=== Sección del documento ===
....................
I. Comoquiera que los judíos, según la Ley (Deu 19:15), exigían el testimonio de dos testigos, Jesús condesciende a retirar por ahora su propio testimonio, porque no lo necesita (comp. con Jua 8:13-17 y se verá que no hay contradicción con Jua 5:31) y dice a los judíos: «Si yo doy testimonio acerca de mí mismo, mi testimonio no es verdadero (lit. verídico; gr. alethés)»; es decir, «no es válido según la ley».

II. En cambio, presenta seis testimonios, más que suficientes para demostrar la verdad de sus palabras y la rectitud de sus obras:

1. El testimonio del Padre: «Otro es el que da testimonio acerca de mí, y sé que el testimonio que da de mí es verdadero» (v. Jua 5:32). Hay exegetas que entienden aquí el testimonio de Juan el Bautista, por el contexto posterior, pero es mucho más probable que se refiera al testimonio del Padre, puesto que: (A) Todos los verbos del versículo están en presente, mientras que el testimonio de Juan pertenecía ya al pasado; (B) la semejanza con Jua 8:16-18 demuestra que este primer testigo es el Padre. Al oír esto, los judíos se quedarían perplejos sin saber a quién aludía (comp. con Jua 8:19), al deducir al fin, que se refería al Bautista, por lo que Jesús aduce a continuación el testimonio de éste. El Padre, al enviar al Hijo al mundo, le puso el sello (Jua 6:27, lit.) que le acreditaba como Enviado suyo. Por eso, el que no cree en Jesús, hace a Dios mentiroso (v. 1Jn 5:9-12).

2. También Juan el Bautista dio testimonio de Jesús: «Vosotros enviasteis mensajeros a Juan (v. Jua 1:19), y él dio testimonio de la verdad» (v. Jua 5:33). Nótese el verbo en pasado». Con este objetivo surgió el Bautista: Para dar testimonio de la luz que es Cristo (Jua 1:6-9). El testimonio de Juan había sido público y solemne, pues lo había dado abiertamente ante la embajada de sacerdotes y levitas que los judíos de Jerusalén habían enviado para interrogarle. Esto dio a Juan la oportunidad de dar testimonio de la verdad. No dice: «de mí», sino, con toda modestia e imparcialidad: «de la verdad», aun cuando Él mismo era la verdad (Jua 14:6). Dos cosas se añaden aquí acerca del testimonio de Juan:

(A) Que había una clase de testimonio que Jesús no necesitaba: «Pero yo no recibo testimonio de parte de hombre alguno» (v. Jua 5:34). Cristo no necesita credenciales ni certificados humanos, pues lleva consigo su propia garantía como lleva consigo su propia autoridad y excelencia. ¿Por qué, pues, aduce el testimonio del Bautista? «Mas digo esto para que vosotros seáis salvos» (v. Jua 5:34). Como si dijera: «No necesito del testimonio de Juan, pues basta mi propio testimonio; pero, ya que vosotros tuvisteis respeto y aprecio a Juan, aduzco su testimonio a fin de que creyéndole a él, que dio testimonio de mí, os inclinéis a creerme a mí y podáis así ser salvos, pues eso es lo que más deseo y para eso he venido» (comp. con Luc 19:10). Cristo desea la salvación de todos, incluso de sus más encarnizados enemigos y perseguidores (v. Luc 23:24).
....................
=== Lista de filas ===

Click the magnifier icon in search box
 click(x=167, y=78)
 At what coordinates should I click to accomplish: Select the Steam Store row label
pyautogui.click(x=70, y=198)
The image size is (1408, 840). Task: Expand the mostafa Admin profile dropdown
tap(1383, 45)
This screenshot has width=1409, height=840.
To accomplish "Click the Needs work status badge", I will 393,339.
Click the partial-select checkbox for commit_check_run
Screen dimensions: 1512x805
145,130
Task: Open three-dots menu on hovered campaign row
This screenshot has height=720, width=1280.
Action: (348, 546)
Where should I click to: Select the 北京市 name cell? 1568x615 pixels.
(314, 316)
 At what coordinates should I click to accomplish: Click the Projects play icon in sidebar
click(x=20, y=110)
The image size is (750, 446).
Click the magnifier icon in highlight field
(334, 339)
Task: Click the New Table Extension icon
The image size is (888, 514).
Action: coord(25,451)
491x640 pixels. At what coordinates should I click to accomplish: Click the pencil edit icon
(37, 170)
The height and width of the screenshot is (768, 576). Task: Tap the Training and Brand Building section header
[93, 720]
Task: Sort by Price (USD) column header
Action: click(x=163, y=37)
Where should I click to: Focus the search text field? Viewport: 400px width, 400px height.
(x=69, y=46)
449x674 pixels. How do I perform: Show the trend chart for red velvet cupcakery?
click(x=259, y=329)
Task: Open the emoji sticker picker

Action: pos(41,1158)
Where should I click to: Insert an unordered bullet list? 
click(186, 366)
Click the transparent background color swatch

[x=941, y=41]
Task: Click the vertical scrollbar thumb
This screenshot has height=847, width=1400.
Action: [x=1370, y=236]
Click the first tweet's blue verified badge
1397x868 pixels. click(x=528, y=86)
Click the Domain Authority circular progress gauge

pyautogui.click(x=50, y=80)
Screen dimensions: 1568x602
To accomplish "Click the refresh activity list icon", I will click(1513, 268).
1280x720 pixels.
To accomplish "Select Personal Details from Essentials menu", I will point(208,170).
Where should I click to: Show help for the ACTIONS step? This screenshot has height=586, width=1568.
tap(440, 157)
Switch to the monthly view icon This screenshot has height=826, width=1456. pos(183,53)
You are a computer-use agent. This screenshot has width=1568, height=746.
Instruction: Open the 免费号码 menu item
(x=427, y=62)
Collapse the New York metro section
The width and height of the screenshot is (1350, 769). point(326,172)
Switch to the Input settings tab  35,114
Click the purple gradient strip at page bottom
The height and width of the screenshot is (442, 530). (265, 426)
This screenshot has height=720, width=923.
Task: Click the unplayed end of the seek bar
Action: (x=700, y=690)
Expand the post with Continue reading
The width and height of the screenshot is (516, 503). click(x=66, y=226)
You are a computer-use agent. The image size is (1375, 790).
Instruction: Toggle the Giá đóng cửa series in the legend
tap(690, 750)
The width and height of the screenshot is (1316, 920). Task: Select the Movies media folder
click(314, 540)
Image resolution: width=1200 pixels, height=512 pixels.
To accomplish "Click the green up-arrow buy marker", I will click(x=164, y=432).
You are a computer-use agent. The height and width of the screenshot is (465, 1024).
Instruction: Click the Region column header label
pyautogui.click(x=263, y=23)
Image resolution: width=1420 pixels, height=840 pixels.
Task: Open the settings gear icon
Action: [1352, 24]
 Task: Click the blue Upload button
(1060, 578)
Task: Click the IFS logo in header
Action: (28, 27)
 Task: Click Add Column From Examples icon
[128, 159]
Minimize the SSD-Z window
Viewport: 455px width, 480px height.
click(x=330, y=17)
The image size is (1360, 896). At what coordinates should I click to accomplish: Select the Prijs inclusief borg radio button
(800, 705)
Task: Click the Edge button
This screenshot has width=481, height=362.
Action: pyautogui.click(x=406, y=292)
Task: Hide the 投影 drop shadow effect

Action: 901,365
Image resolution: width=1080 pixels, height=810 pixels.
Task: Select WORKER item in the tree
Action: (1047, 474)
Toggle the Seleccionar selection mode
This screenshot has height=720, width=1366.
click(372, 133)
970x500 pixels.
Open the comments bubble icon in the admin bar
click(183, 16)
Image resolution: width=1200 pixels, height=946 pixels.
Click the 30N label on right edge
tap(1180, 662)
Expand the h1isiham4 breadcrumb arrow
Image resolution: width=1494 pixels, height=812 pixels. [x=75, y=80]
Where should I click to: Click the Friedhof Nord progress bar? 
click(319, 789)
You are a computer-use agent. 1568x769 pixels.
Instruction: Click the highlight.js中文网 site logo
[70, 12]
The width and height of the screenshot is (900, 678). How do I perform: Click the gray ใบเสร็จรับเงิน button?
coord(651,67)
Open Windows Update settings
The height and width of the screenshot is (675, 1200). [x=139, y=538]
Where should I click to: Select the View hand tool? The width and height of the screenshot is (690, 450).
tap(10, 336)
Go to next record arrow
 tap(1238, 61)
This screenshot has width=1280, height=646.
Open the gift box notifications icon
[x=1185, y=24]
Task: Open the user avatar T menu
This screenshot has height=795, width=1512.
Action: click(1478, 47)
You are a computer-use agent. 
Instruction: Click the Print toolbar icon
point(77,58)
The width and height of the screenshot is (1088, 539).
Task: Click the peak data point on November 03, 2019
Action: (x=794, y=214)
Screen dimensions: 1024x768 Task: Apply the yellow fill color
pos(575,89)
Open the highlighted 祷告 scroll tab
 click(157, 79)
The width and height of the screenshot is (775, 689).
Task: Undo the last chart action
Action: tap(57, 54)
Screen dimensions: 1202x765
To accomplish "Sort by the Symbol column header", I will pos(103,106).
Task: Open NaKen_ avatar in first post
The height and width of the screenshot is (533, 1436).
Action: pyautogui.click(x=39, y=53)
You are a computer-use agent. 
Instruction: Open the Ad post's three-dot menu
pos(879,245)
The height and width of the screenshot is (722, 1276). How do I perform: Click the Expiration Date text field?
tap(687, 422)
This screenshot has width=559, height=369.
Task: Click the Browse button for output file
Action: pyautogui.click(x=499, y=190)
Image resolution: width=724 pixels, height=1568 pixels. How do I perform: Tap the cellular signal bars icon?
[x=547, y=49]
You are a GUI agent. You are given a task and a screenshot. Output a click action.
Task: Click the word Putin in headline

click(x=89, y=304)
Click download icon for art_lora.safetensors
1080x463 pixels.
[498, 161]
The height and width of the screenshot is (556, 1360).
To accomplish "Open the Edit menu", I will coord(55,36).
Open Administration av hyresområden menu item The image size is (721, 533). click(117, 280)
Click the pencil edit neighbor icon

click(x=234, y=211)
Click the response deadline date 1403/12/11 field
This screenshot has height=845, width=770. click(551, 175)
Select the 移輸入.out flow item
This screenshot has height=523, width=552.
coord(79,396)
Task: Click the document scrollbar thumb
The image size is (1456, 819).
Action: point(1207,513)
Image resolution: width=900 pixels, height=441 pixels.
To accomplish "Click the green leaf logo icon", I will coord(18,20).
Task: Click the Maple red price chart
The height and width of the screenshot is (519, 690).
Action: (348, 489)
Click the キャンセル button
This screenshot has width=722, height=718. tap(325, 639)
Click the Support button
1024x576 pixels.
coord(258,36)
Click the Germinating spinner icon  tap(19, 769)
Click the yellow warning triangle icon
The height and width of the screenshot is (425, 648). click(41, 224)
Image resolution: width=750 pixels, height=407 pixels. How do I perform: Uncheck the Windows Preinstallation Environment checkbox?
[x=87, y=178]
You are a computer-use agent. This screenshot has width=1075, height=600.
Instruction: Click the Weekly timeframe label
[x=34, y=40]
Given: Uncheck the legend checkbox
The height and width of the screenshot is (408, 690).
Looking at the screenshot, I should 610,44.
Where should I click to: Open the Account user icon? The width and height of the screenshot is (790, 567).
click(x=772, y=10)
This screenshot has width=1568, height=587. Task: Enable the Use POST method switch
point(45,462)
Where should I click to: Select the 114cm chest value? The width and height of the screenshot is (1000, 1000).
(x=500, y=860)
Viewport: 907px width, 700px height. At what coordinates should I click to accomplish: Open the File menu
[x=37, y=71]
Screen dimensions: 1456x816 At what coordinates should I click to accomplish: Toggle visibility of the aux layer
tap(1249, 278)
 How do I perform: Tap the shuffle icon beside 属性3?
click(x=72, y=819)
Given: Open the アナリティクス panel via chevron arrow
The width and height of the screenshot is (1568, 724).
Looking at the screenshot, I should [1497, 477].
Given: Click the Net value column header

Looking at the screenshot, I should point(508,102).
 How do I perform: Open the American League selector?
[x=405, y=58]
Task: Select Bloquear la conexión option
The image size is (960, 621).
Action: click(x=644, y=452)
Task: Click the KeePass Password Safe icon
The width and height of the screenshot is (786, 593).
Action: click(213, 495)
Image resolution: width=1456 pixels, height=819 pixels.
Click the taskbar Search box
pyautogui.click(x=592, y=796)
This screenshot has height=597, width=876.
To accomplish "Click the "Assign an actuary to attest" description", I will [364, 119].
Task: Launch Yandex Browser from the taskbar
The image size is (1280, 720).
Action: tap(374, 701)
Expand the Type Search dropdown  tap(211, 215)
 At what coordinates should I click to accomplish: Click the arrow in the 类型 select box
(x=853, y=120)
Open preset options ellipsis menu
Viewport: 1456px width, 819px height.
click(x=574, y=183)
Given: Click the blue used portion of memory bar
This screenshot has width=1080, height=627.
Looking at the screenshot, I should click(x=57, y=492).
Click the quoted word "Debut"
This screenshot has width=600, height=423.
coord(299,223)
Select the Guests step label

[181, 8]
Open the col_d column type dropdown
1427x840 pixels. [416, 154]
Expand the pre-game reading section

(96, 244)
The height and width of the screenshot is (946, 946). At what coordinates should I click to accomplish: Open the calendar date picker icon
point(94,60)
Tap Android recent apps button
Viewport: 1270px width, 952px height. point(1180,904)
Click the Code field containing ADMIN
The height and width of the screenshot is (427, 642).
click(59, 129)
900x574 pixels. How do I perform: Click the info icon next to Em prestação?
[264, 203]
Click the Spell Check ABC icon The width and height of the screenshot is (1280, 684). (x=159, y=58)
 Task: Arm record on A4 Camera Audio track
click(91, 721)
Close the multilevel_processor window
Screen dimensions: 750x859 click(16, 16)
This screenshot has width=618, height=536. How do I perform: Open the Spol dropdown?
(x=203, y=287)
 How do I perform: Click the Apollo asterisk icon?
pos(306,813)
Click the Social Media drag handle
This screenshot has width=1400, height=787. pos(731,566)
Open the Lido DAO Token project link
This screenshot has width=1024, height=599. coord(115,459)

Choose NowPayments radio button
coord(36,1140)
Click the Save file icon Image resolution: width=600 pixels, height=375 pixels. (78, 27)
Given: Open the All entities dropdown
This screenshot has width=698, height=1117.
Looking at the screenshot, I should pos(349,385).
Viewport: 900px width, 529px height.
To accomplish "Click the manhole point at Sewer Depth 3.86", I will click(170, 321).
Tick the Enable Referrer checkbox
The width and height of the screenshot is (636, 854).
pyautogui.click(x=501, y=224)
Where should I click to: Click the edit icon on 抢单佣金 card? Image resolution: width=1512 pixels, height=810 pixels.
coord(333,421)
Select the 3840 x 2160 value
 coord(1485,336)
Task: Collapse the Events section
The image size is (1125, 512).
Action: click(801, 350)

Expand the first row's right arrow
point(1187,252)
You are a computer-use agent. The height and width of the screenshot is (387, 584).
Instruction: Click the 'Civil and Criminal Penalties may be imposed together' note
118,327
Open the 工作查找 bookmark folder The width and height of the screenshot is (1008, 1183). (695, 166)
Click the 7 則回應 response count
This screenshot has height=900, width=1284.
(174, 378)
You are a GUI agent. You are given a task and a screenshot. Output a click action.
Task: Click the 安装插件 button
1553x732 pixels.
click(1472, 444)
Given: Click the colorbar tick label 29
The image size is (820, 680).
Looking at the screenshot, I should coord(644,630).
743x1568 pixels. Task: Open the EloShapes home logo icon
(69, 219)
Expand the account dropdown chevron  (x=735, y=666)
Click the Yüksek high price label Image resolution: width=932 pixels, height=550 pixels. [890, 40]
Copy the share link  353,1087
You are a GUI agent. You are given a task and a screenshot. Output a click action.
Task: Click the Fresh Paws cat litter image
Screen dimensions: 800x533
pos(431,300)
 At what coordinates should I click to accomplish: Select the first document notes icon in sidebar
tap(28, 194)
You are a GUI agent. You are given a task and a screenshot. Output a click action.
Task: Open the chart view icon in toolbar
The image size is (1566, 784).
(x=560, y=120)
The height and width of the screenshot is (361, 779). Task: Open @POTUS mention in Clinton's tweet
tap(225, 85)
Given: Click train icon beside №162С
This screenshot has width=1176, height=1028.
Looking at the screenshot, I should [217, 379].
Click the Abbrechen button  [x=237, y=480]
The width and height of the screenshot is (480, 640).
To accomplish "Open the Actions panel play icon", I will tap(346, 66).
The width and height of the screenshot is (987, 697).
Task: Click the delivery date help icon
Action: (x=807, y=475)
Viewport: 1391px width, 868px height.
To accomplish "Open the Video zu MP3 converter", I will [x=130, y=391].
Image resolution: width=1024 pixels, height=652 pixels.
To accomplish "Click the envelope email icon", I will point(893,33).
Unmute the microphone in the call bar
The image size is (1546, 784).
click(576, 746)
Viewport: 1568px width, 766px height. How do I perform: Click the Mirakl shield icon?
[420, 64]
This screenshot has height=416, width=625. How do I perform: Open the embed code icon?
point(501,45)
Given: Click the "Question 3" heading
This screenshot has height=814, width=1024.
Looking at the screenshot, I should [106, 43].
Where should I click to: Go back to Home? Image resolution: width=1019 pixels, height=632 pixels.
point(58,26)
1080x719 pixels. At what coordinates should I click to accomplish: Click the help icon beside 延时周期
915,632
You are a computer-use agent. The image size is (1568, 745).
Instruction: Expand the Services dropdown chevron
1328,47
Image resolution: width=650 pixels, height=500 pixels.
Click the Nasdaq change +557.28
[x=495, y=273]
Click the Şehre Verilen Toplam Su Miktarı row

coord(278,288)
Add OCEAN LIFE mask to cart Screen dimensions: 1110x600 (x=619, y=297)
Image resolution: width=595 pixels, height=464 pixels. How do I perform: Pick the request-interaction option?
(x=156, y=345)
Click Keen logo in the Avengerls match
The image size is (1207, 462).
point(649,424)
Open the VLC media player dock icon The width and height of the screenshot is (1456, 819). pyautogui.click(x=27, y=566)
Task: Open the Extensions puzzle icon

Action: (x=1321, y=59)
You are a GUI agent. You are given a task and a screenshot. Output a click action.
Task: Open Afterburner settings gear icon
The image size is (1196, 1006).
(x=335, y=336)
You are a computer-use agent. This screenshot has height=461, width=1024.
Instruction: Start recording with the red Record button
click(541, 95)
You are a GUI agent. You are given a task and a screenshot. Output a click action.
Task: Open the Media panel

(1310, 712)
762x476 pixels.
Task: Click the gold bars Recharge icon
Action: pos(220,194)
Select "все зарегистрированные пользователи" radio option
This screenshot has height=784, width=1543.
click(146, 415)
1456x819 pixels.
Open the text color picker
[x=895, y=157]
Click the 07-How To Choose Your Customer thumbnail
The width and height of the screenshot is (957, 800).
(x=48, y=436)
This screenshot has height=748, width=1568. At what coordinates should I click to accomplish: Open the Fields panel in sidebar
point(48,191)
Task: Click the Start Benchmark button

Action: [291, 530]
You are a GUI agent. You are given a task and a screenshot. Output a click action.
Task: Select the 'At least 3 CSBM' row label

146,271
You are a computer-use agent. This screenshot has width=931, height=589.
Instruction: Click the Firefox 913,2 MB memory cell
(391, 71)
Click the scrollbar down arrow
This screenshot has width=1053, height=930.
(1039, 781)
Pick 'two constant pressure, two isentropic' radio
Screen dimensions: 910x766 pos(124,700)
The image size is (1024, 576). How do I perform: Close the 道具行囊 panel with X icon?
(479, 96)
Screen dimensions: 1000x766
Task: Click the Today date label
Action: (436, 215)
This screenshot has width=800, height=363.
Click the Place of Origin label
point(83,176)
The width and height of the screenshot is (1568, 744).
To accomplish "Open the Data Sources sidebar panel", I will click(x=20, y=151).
....................
=== Tarea propuesta A ===
Determina si cada afirmación concuerda con el texto sobre los testimonios acerca de Jesús: (i) todos los verbos de Jua 5:32 están en presente; (ii) Jesús presenta cuatro testimonios; (iii) el testimonio de Juan el Bautista se dio en privado. Responde sí o no y cita las palabras del texto que lo deciden.
=== Tarea propuesta B ===
Cuenta las líneas de las filas que contienen la cadena "Choose", teniendo en cuenta mayúsculas y minúsculas. Escribe solo el número.

=== Solución A ===
(i) Sí: «Todos los verbos del versículo están en presente».
(ii) No: «presenta seis testimonios».
(iii) No: «El testimonio de Juan había sido público y solemne».

=== Solución B ===
2